Stored data
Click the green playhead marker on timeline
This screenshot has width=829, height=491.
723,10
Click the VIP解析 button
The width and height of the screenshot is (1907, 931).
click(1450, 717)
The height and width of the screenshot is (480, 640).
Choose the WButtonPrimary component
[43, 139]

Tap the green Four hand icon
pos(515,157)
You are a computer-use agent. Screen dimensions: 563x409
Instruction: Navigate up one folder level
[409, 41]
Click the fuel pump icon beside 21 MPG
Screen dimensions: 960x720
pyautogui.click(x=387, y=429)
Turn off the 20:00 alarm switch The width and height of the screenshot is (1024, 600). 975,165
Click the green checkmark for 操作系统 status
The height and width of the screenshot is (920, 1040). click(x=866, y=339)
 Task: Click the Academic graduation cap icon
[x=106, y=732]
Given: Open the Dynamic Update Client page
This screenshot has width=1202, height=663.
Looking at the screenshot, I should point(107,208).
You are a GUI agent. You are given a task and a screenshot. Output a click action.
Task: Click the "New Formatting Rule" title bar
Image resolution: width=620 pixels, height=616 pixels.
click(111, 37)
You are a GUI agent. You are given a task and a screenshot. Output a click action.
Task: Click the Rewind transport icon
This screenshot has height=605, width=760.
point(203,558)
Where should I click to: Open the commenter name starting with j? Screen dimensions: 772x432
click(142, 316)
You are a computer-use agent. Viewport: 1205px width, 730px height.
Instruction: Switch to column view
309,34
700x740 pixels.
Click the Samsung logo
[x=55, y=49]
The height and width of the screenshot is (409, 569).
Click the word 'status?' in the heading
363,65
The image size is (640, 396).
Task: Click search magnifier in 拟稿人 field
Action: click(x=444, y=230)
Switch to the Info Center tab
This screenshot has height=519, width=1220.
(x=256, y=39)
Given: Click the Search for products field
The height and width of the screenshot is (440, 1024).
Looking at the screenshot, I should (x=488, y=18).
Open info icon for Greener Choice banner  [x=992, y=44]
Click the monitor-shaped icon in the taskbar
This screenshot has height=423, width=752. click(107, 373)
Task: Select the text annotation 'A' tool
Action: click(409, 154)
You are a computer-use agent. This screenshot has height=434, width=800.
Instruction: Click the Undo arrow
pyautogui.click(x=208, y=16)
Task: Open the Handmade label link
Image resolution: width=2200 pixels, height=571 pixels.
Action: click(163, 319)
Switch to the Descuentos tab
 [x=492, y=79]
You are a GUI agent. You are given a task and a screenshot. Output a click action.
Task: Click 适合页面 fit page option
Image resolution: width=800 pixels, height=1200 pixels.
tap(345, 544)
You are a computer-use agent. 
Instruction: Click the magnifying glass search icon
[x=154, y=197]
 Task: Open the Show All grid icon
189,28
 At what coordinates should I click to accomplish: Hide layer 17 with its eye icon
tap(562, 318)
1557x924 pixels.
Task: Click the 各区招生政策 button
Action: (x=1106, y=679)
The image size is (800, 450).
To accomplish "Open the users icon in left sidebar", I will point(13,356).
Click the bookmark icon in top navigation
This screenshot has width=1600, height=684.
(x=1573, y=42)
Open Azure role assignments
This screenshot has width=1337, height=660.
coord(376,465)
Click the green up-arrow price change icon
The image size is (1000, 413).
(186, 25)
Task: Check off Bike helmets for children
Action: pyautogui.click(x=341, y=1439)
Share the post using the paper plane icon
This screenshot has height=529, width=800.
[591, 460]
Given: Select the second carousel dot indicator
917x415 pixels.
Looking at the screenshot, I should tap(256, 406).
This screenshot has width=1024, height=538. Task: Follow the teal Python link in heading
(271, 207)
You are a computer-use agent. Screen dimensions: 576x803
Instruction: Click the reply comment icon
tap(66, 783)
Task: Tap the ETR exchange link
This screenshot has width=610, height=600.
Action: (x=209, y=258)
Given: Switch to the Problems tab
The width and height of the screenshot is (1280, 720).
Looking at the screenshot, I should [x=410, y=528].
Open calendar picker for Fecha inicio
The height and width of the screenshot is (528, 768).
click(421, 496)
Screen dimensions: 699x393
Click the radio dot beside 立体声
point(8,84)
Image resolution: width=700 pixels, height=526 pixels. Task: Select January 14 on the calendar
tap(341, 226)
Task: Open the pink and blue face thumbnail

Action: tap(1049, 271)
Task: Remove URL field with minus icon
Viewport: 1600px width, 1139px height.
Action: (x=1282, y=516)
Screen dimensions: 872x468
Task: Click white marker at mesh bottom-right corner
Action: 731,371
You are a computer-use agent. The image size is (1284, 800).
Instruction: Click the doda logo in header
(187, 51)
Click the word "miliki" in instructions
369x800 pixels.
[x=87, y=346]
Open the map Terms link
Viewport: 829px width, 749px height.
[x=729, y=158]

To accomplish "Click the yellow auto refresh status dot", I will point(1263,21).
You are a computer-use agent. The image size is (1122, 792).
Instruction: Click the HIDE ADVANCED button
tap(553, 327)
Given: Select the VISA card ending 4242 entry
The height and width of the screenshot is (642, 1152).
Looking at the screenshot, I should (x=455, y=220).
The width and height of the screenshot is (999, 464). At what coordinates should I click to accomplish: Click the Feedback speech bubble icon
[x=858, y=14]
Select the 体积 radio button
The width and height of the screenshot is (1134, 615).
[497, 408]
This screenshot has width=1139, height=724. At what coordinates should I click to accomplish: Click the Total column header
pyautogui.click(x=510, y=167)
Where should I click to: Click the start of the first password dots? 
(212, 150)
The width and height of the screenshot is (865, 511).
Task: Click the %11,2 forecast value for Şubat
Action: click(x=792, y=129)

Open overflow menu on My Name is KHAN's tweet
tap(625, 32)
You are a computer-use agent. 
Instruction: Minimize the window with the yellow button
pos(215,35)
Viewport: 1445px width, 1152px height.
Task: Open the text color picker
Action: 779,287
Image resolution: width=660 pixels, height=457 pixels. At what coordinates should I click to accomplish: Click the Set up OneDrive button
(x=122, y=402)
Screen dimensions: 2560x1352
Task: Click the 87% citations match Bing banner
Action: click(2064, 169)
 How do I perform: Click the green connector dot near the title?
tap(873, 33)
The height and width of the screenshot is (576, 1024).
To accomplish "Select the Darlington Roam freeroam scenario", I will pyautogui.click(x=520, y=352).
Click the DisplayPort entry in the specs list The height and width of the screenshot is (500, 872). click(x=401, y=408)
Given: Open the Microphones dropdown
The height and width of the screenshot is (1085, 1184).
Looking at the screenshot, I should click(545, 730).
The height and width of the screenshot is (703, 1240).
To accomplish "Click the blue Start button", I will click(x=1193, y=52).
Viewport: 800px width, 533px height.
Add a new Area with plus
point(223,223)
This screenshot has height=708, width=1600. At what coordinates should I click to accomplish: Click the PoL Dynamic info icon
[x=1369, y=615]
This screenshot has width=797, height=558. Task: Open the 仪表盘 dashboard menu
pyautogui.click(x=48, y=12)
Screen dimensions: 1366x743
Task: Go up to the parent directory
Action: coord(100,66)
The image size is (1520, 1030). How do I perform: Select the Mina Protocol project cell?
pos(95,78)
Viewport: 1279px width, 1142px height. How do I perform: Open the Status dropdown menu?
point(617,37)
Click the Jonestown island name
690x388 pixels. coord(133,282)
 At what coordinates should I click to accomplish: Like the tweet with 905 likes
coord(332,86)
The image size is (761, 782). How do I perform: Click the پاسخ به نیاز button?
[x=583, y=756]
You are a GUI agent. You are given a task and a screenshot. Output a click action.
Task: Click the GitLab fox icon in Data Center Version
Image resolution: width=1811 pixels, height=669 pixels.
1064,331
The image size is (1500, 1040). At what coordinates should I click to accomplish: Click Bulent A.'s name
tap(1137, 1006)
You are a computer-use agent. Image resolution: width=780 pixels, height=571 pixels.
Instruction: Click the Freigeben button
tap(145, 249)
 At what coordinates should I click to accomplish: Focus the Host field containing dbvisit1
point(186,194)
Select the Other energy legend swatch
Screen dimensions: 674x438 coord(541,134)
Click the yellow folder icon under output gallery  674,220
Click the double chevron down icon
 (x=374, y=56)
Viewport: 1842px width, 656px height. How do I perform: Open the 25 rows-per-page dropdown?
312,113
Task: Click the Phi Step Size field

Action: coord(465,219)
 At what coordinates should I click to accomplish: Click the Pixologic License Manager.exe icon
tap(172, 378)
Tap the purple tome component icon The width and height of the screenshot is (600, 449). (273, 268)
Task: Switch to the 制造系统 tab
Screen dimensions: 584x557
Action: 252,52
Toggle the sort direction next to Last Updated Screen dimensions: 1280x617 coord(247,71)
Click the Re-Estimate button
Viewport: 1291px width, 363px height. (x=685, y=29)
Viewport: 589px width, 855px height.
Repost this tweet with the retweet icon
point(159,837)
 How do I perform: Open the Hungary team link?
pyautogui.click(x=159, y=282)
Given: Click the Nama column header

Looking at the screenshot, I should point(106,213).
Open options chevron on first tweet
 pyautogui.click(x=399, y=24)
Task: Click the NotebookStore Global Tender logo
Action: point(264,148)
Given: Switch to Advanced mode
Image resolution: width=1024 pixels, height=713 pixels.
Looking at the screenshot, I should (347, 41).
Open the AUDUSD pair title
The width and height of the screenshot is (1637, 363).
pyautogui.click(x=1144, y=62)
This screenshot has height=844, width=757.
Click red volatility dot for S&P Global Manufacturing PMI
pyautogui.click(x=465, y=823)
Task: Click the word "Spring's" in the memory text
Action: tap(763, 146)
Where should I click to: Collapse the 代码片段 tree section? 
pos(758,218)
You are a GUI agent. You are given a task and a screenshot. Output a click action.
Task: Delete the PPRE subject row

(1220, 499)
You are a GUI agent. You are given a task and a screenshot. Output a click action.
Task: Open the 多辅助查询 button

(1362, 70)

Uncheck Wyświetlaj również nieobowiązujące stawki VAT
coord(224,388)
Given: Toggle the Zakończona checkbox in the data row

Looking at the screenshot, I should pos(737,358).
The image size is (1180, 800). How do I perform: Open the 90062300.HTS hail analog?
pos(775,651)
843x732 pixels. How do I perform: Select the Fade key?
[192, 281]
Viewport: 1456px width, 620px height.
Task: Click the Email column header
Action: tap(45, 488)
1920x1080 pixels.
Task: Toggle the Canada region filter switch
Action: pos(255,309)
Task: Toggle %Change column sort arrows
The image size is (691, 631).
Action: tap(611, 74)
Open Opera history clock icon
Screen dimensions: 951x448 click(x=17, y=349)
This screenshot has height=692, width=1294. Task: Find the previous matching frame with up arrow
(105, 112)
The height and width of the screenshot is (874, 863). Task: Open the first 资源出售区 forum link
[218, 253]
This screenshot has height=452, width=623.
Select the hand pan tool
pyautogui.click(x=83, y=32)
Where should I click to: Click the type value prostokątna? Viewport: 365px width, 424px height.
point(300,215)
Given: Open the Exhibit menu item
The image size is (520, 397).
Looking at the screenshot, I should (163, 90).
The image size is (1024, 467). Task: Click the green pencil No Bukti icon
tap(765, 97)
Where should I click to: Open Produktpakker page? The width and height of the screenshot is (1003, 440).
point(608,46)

» **EXERCISE REQUIREMENTS**
Repeat, word for word, the lines from the start of the records to the line that contains "Given: Open the Dynamic Update Client page", both of them included, and no others.

» **ANSWER**
Click the green playhead marker on timeline
This screenshot has width=829, height=491.
723,10
Click the VIP解析 button
The width and height of the screenshot is (1907, 931).
click(1450, 717)
The height and width of the screenshot is (480, 640).
Choose the WButtonPrimary component
[43, 139]

Tap the green Four hand icon
pos(515,157)
You are a computer-use agent. Screen dimensions: 563x409
Instruction: Navigate up one folder level
[409, 41]
Click the fuel pump icon beside 21 MPG
Screen dimensions: 960x720
pyautogui.click(x=387, y=429)
Turn off the 20:00 alarm switch The width and height of the screenshot is (1024, 600). 975,165
Click the green checkmark for 操作系统 status
The height and width of the screenshot is (920, 1040). click(x=866, y=339)
 Task: Click the Academic graduation cap icon
[x=106, y=732]
Given: Open the Dynamic Update Client page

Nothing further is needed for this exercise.